Wenn es nur Multitasking wäre! Das kriegt ein temporär alleinerziehender Mensch ja hin, ob er will und kann oder nicht, wat mutt, dat mutt. Heißgetränke für alle, Zeitung holen, Windelwechseln, Vorlesen, vorher wenigstens einen Artikel lesen („Papa, sind das auch Kardinals?“ „Nee, Verfassungsrichter…“), gucken, ob Paul doch schon die Türklinke erreicht, duschen, dabei gucken, was Paul mit dem Föhn macht und ihm verbieten, ins Klo zu fassen, Frido erinnern, dass es Frühstück nur für Leute (oder je nach Tier des Tages Bären, Riesenhirsche, Schimpansen) gibt, die schon angezogen sind, Apfelsaft vom Boden aufwischen…

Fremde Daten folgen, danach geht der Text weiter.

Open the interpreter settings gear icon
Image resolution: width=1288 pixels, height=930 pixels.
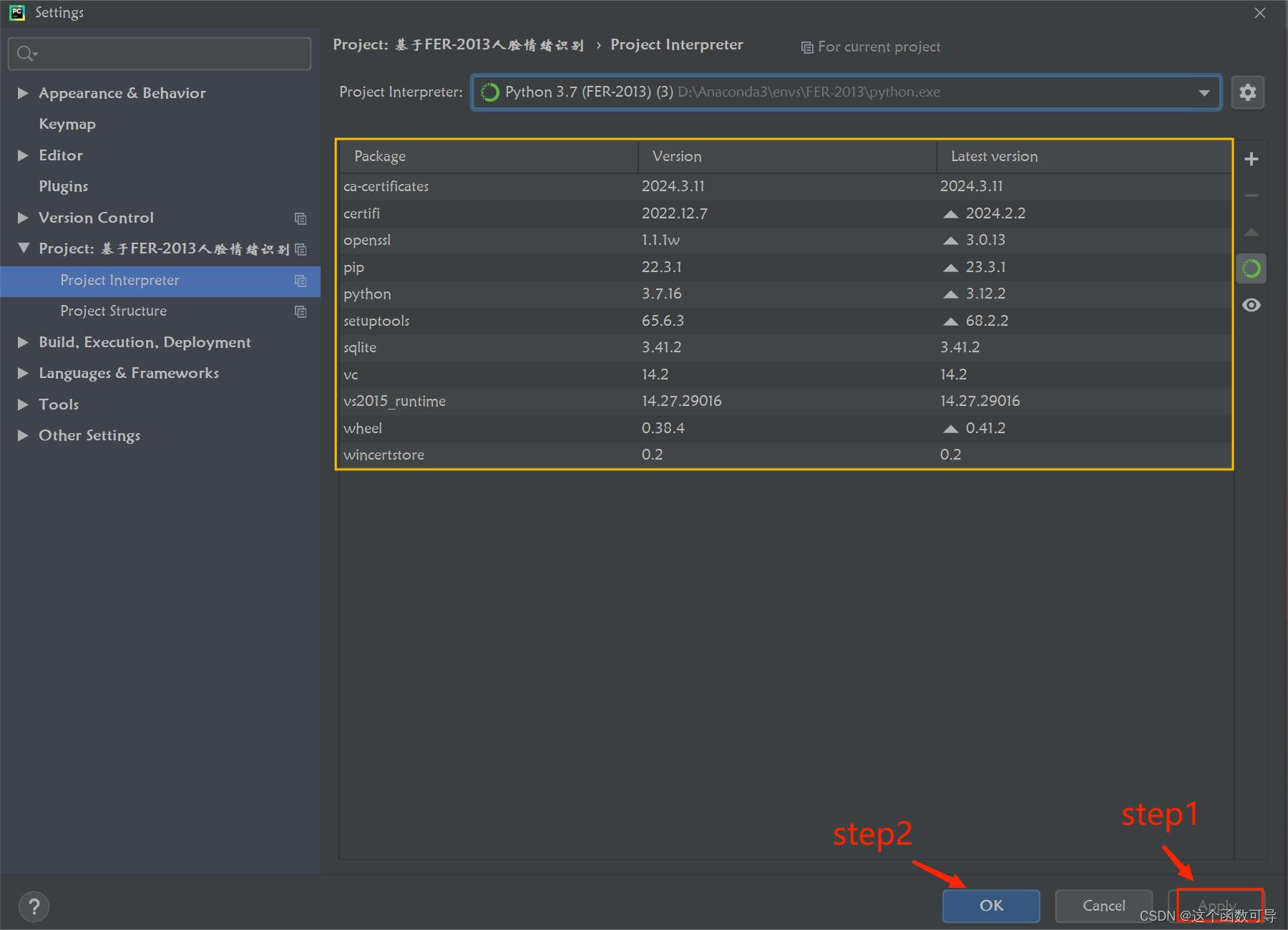(x=1248, y=92)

Ich beschwere und ich rühme mich nicht. Bis vor wenigen Jahrzehnten haben nur Frauen so den Tag begonnen, völlig selbstverständlich. Es ist lächerlich, wenn jetzt Männer vom Familienalltagsstress so heroisch erzählen, als würden sie Asteroiden stoppen, Steilwände bezwingen, Jets mit ausgefallenen Triebwerken notlanden und was noch so als männlich gilt. Zumal ja die „Hausfrau und Mutter“ von einst den ganzen Tag so weitermachte, während ich ab neun an den Schreibtisch darf und mich erholen: Stundenlang nur ein Thema! Und dann noch eins, bei dem man nicht ganz von vorne anfangen muss!

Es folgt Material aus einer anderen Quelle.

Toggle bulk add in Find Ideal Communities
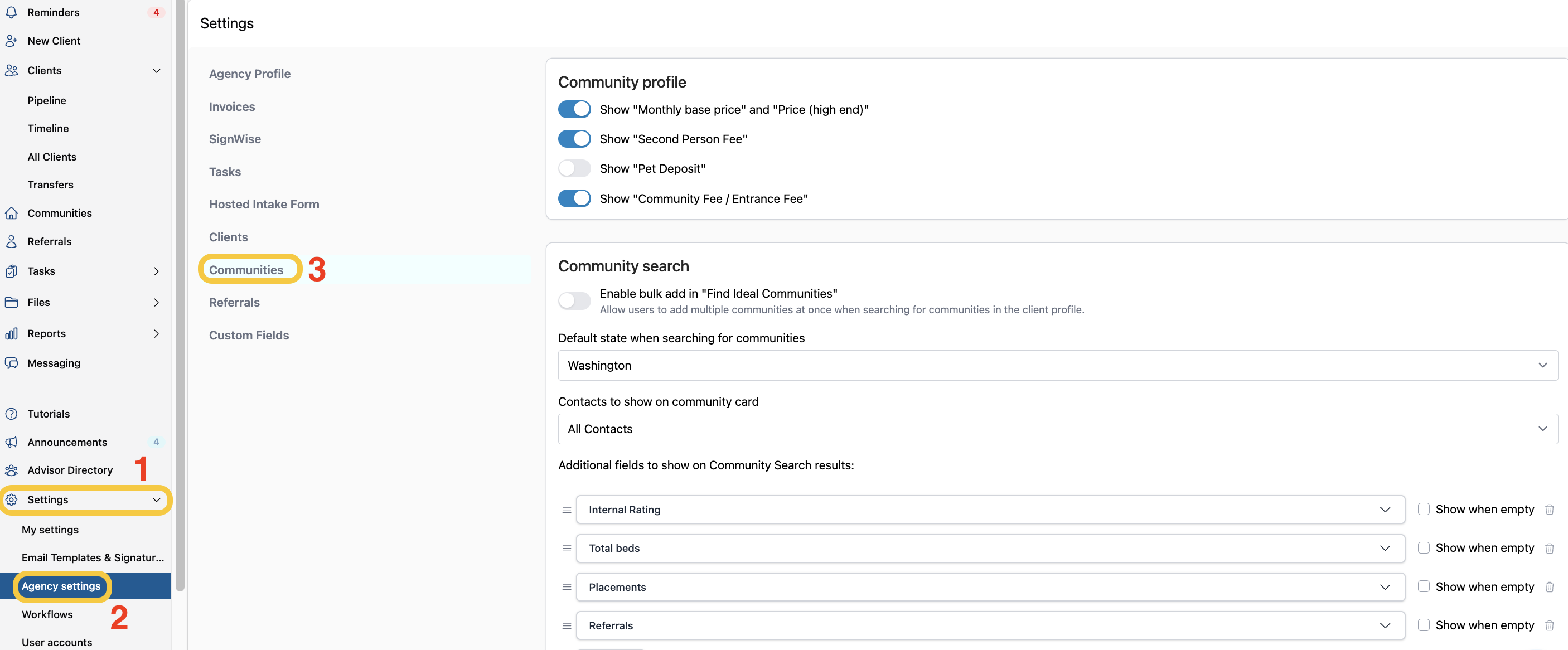 574,300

Was viel mehr stresst als das Multitasking, ist das Multilearning. Den Begriff habe ich mir ausgedacht, wahrscheinlich gibt es längst ein Äquivalent. Die Neologismen überschwemmen uns, und wir lernen sie. „Binge viewing“ für komatösen DVD-Konsum ist das neueste, zum Grundwortschatz durchgesintert sind bereits „shitstorm“ für majoritäres Erbrechen im Netz oder „shareholder value“ für minoritäres Absahnen in Wirklichkeit. Dann tauchen auch noch irre, alte Begriffe auf wie “Gradtagszahlen“. Muss man kennen, wenn man sich auf die Heizkostenabrechnung vorbereitet, was sich nach dem eisigen März empfiehlt.

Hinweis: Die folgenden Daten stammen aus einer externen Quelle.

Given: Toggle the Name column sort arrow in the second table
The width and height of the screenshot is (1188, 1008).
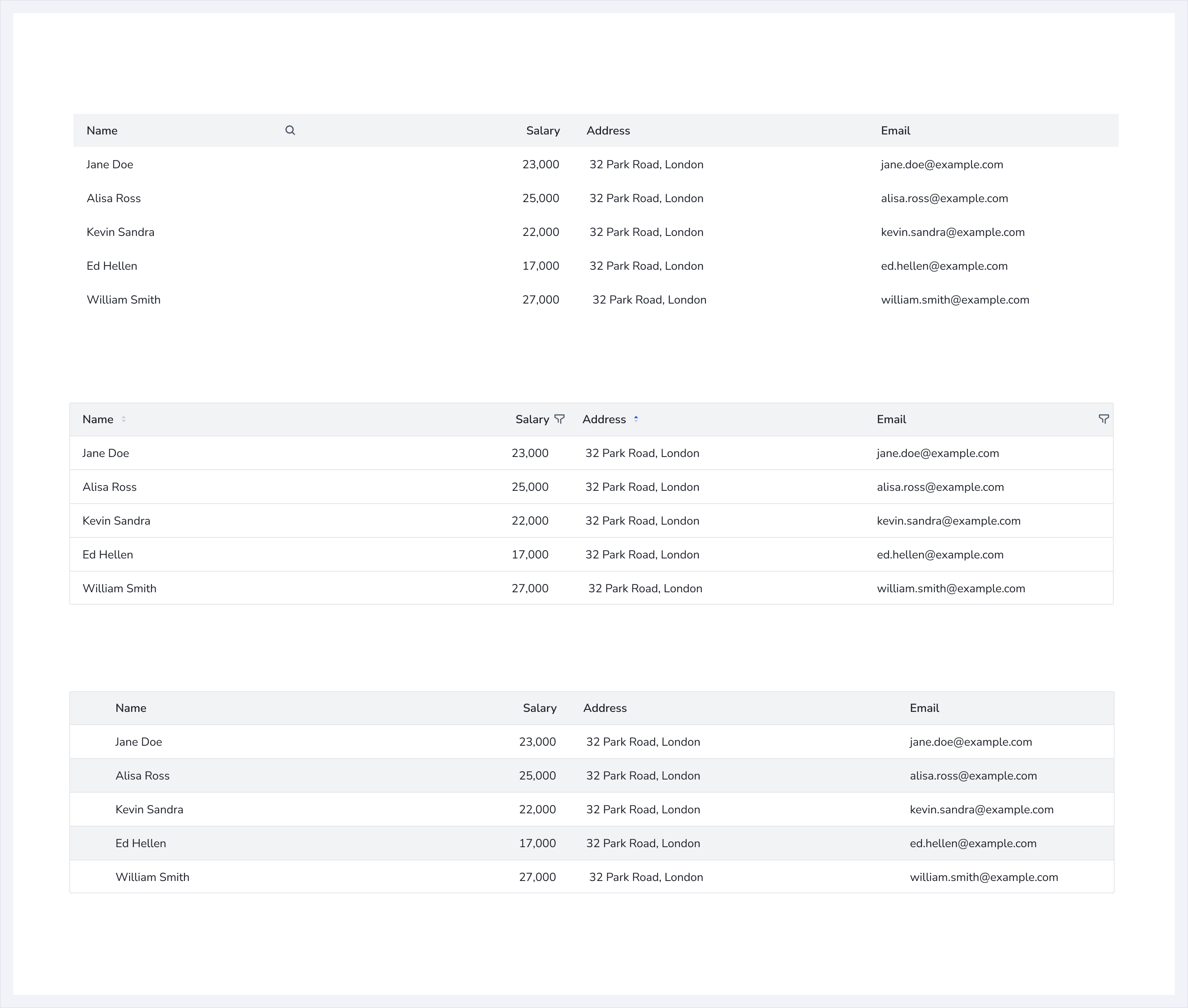Looking at the screenshot, I should (x=123, y=419).
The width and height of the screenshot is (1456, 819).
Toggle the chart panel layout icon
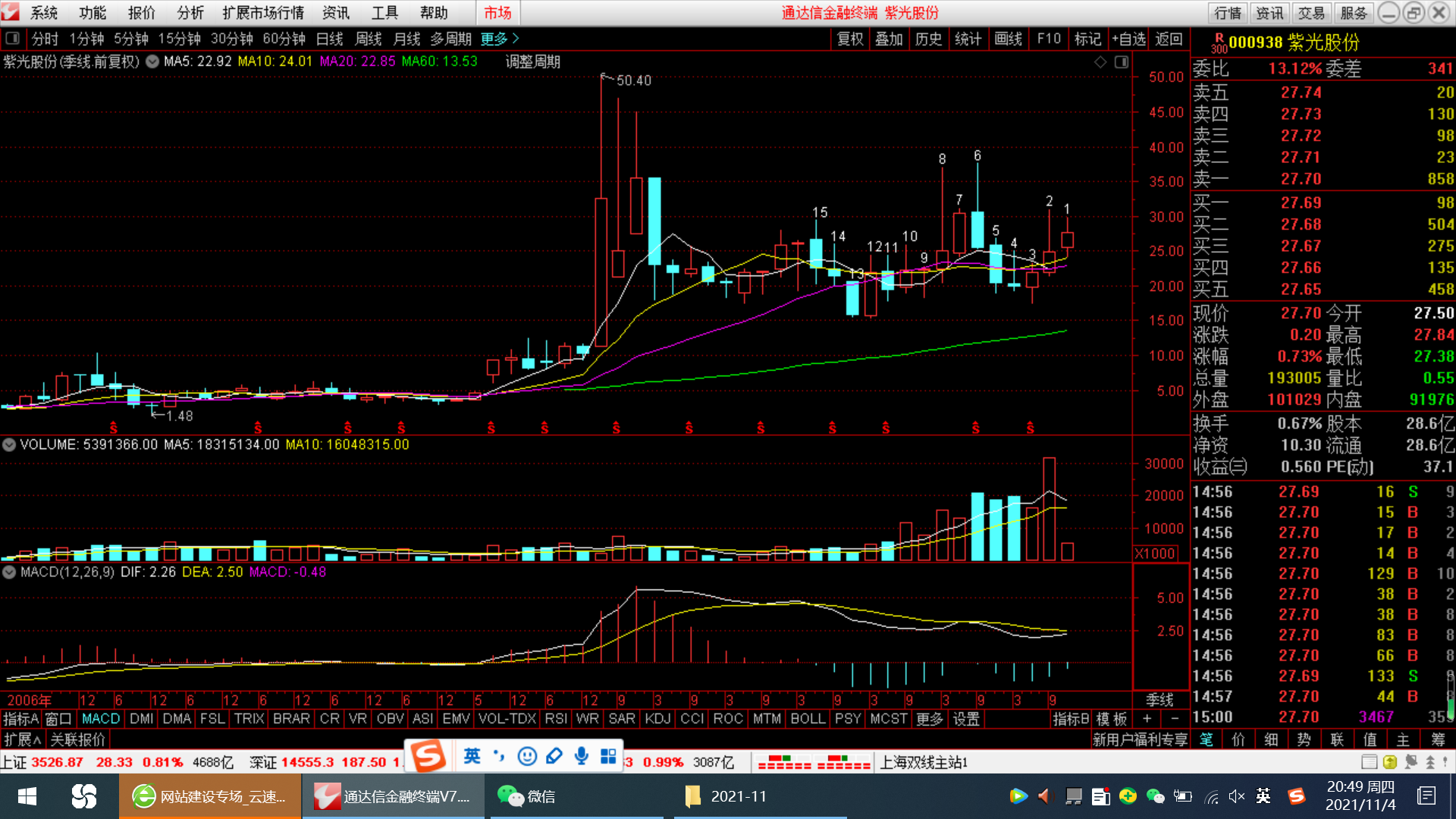tap(1122, 62)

Wo kriegt man zur Zeit Benzin für unter 1,60 Euro? Und wer legt eigentlich diese Preise fest? Man muss auch die Gebührenordnung für Kitas recherchieren, sich über Änderungen in der Umsatzbesteuerung auf dem Laufenden halten und eine neue Bankleitzahl merken, während die Post das Porto erhöht, Throne bersten, Reiche zittern, Eurozonenränder splittern; gibt es irgendeinen Bereich, in dem nicht täglich Updates fällig werden? Sogar das neue Buch mit Findus und Pettersson heißt „Findus zieht um“! Hilfe! Manchmal, ich gebe es zu, träume ich von der Kaiserzeit, und zwar der österreichischen unter Franz Joseph. 68 Jahre lang derselbe Regent. Das endete schlecht, aber welche Kontinuität!
Kontinuität bietet mir eigentlich nur das morgendliche Ritual. Es ist zwar Multitasking, aber wenigstens immer dasselbe. Ich mag es. Heißgetränke, Windelnwechseln, Vorlesen… 68 Jahre wird das allerdings nicht dauern. Voraussichtlich schon am Ostermontag kommt Paul an die Türklinke.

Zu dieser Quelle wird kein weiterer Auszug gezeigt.